Could you return every line of the records below that contains the word "target"?

(Screenshot grounding data)
══════════

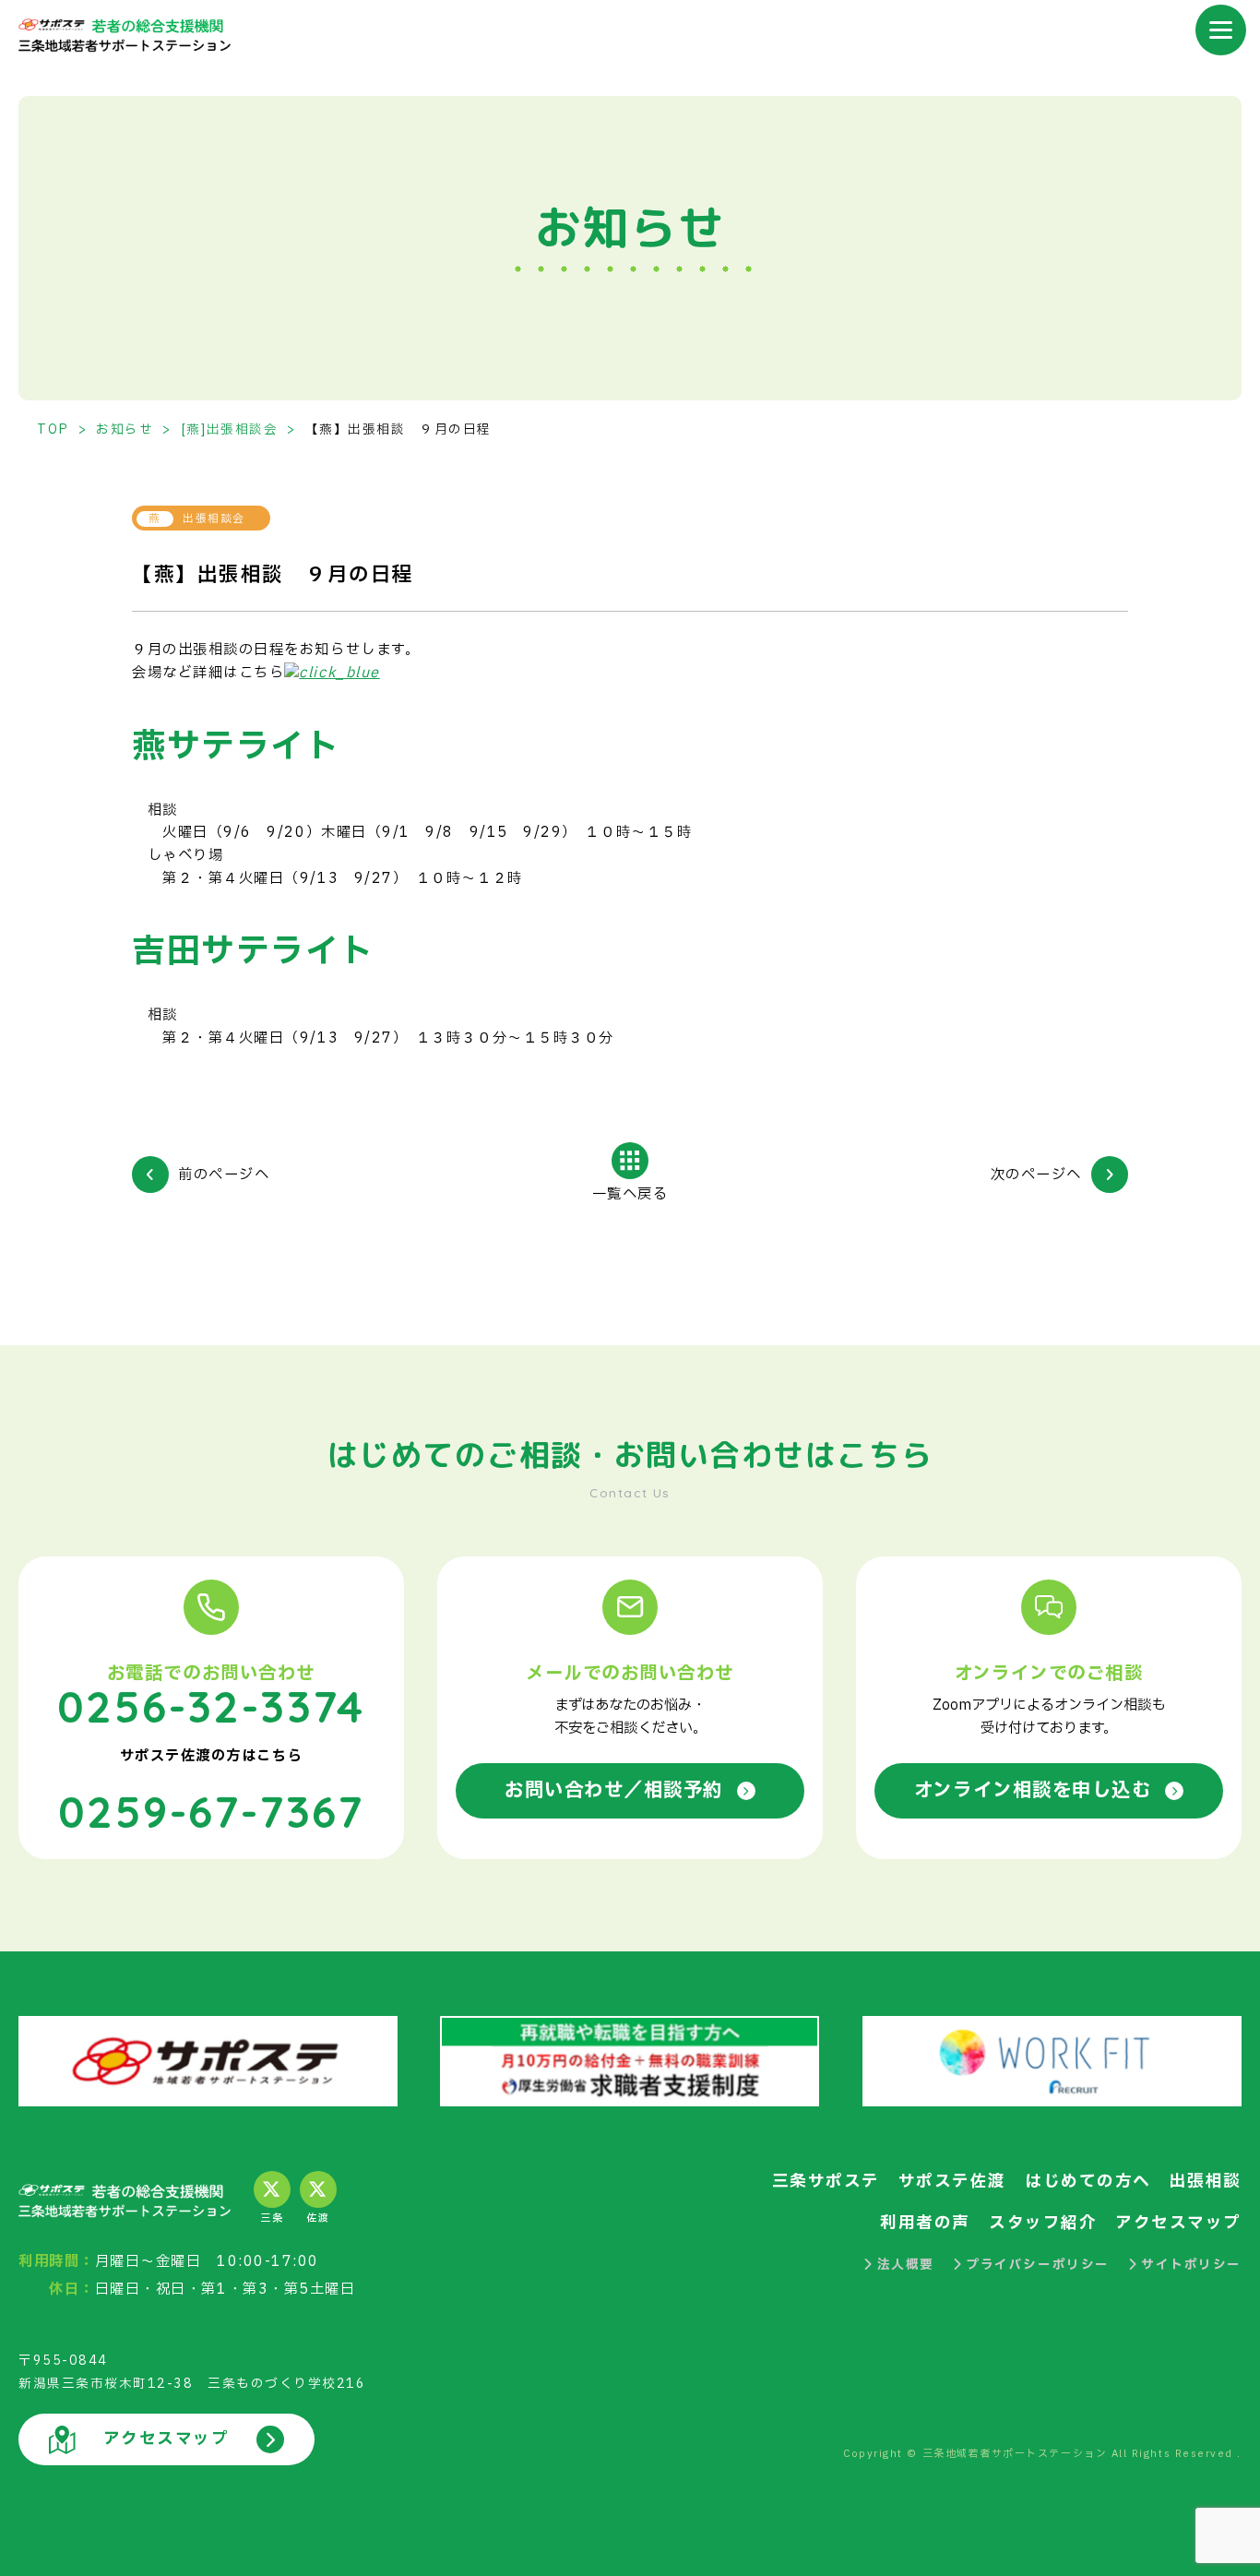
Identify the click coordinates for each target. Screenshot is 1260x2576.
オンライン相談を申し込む (1032, 1790)
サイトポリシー (1191, 2265)
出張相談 (1206, 2181)
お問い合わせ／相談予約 (614, 1790)
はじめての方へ (1088, 2181)
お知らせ (124, 430)
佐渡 (317, 2218)
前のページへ (223, 1176)
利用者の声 (925, 2223)
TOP (53, 430)
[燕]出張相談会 (229, 430)
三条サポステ (826, 2181)
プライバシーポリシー (1037, 2265)
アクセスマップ (1178, 2223)
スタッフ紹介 (1043, 2223)
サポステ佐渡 (952, 2181)
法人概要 (905, 2265)
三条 (271, 2218)
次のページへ (1036, 1176)
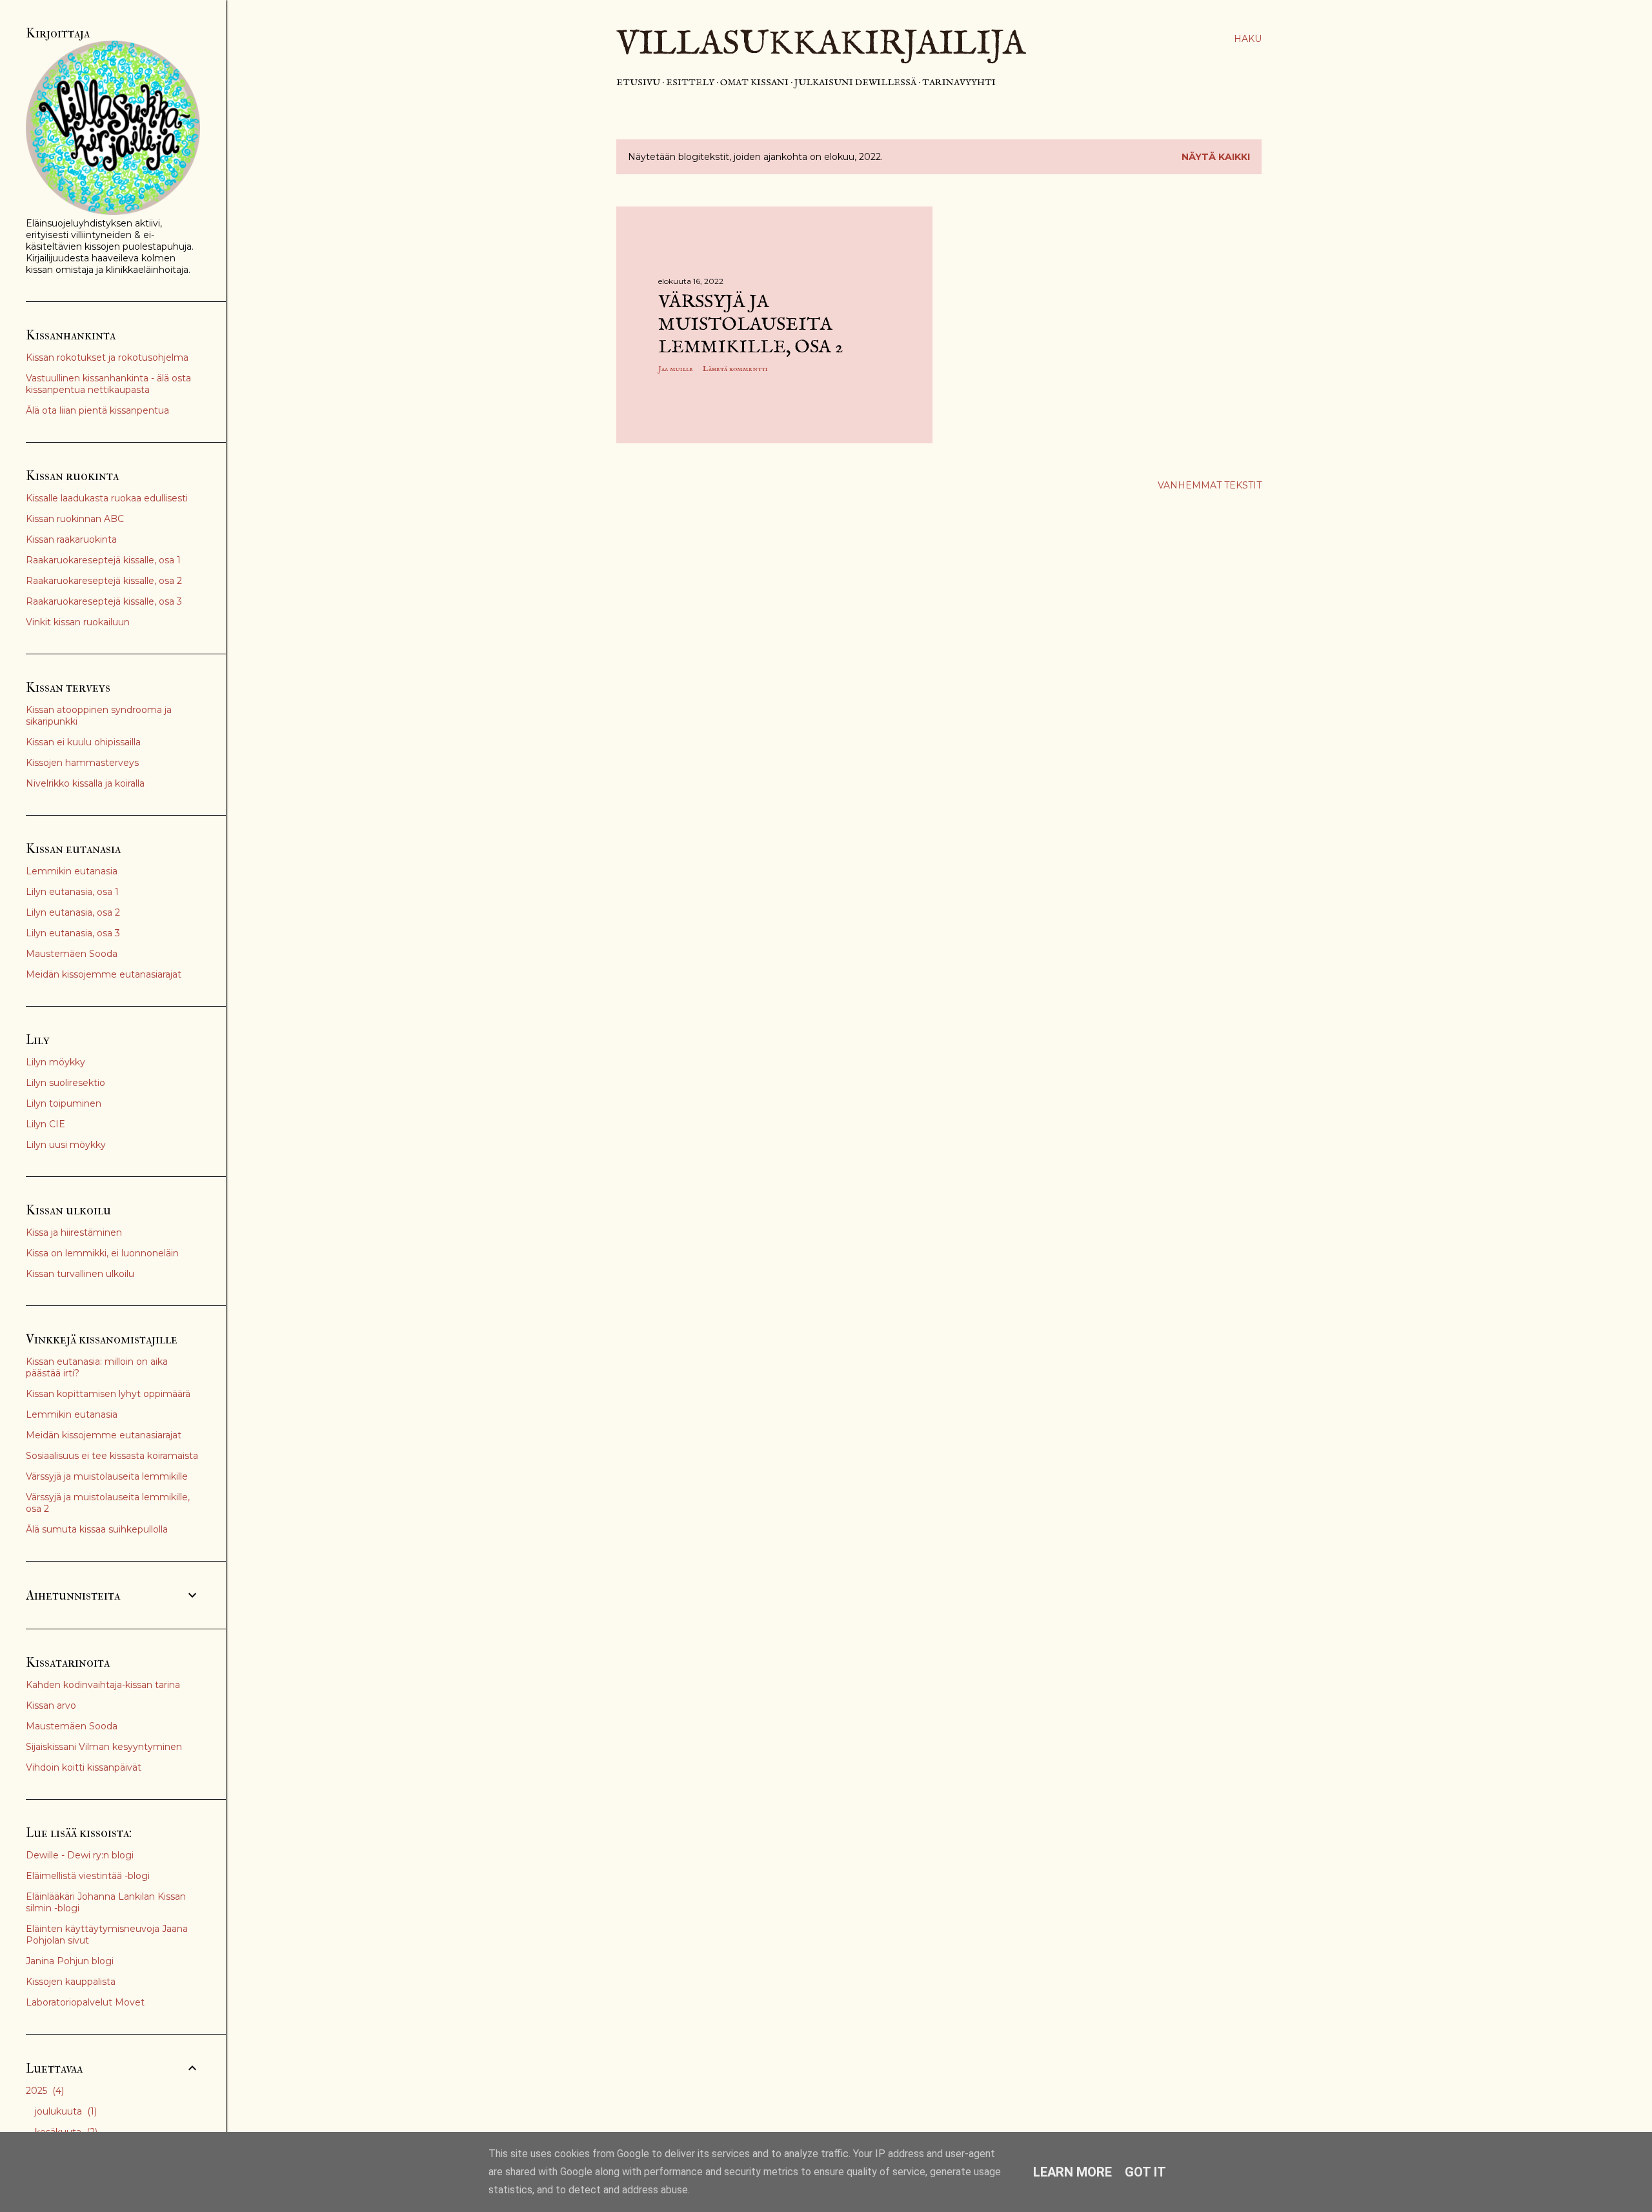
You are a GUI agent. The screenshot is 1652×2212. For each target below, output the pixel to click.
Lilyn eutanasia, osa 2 (73, 912)
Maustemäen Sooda (71, 954)
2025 (43, 2090)
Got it (1145, 2172)
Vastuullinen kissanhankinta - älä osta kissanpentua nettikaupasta (108, 384)
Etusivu (638, 82)
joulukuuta (64, 2111)
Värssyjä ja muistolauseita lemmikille (107, 1476)
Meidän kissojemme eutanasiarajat (103, 974)
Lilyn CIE (45, 1124)
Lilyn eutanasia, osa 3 (73, 933)
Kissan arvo (51, 1705)
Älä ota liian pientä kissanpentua (97, 410)
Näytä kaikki (1216, 157)
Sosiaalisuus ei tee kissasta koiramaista (112, 1456)
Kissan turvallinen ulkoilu (80, 1274)
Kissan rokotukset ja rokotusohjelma (107, 357)
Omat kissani (754, 82)
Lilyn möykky (55, 1062)
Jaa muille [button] (675, 369)
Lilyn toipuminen (63, 1103)
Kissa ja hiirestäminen (74, 1232)
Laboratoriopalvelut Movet (85, 2002)
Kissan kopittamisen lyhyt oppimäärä (108, 1394)
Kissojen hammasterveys (82, 763)
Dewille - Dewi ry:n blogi (80, 1855)
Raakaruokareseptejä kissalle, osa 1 (103, 560)
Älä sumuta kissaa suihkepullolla (97, 1529)
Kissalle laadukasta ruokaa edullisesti (107, 498)
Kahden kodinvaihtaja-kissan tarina (103, 1685)
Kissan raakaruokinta (71, 539)
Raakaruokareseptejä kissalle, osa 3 (104, 601)
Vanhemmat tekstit (1210, 485)
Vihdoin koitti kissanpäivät (83, 1767)
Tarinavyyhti (959, 82)
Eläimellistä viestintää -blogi (88, 1876)
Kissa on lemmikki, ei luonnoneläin (102, 1253)
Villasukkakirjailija (820, 44)
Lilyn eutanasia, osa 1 (72, 892)
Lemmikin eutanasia (71, 871)
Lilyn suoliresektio (65, 1083)
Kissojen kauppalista (71, 1981)
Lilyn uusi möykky (66, 1145)
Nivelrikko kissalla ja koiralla (85, 783)
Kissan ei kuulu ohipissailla (83, 742)
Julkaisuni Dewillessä (855, 82)
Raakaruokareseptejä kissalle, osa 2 (104, 581)
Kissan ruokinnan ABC (75, 519)
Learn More (1072, 2172)
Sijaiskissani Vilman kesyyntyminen (104, 1747)
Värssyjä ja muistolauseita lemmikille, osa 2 (750, 325)
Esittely (690, 82)
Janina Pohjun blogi (70, 1961)
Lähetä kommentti (735, 369)
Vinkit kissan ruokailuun (78, 622)
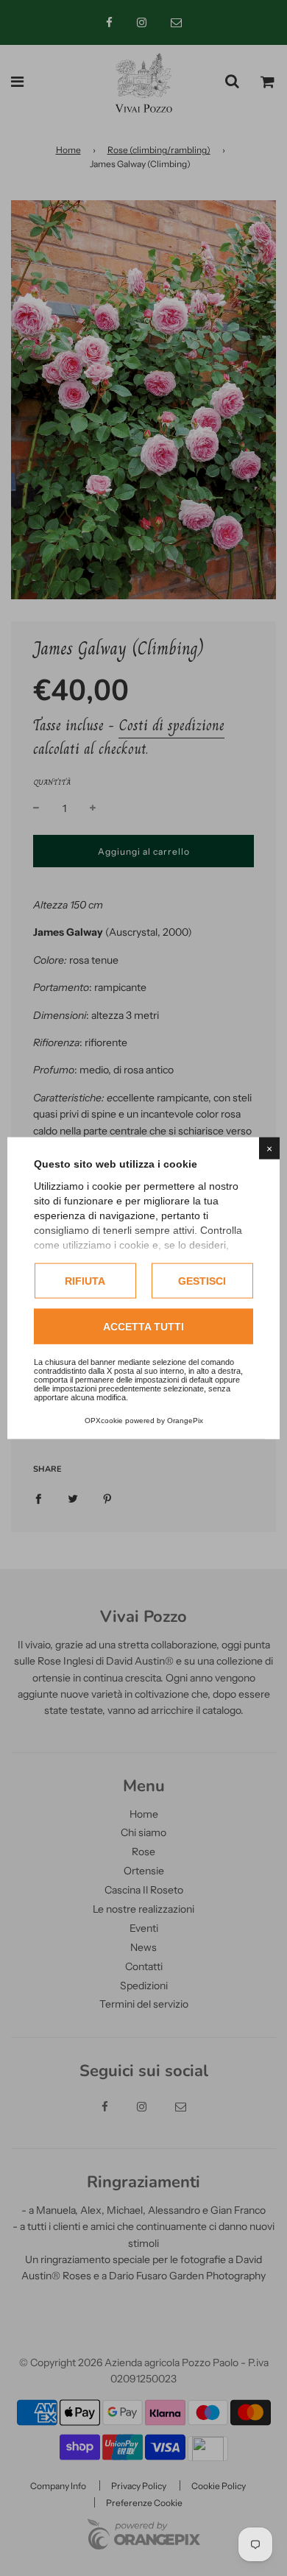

══════════

- Answer section -
Identify the click coordinates for each target. Screenshot is 1260x2576.
You are a GUI agent. The screenshot is 1652×2212. For each target below, output the pixel to click.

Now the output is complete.